Dataset entries:
......

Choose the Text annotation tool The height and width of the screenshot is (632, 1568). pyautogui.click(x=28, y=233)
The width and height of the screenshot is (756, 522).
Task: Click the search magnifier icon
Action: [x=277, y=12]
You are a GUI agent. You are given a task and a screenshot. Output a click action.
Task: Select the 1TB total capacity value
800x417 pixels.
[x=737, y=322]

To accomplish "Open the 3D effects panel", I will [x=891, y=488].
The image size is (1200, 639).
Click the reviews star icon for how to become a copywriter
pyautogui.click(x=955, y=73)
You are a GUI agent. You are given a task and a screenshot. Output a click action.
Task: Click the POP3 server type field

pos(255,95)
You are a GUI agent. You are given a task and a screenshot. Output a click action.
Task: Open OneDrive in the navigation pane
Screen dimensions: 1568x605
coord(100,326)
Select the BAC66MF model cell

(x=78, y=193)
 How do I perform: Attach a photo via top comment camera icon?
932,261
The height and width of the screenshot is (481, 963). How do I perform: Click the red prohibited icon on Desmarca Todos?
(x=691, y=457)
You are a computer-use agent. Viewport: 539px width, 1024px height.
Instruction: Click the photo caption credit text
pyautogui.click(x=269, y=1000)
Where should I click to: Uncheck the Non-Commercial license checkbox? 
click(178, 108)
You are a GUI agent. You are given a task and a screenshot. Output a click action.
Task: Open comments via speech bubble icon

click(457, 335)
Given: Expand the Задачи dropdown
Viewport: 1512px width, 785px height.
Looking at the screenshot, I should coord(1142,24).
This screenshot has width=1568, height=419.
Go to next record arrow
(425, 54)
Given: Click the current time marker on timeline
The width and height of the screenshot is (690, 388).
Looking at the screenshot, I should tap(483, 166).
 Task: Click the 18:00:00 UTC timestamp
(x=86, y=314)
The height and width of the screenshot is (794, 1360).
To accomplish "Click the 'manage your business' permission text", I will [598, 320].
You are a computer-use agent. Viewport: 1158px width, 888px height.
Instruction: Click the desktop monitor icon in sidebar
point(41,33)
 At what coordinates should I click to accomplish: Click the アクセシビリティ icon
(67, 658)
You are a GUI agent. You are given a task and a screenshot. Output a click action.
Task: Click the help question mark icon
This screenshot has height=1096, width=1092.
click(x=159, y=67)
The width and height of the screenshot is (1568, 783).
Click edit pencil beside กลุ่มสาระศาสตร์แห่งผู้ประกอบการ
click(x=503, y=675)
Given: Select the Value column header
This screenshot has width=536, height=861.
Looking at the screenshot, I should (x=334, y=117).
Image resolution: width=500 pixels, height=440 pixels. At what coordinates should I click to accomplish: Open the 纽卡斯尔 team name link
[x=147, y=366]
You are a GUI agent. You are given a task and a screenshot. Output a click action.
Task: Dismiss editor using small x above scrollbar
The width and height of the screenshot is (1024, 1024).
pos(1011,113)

......

**WHAT TO PRODUCE**.
Your answer should be each line from the entries that includes the string "computer".

**ANSWER TO THIS PROBLEM**.
You are a computer-use agent. Viewport: 539px width, 1024px height.
You are a computer-use agent. Viewport: 1158px width, 888px height.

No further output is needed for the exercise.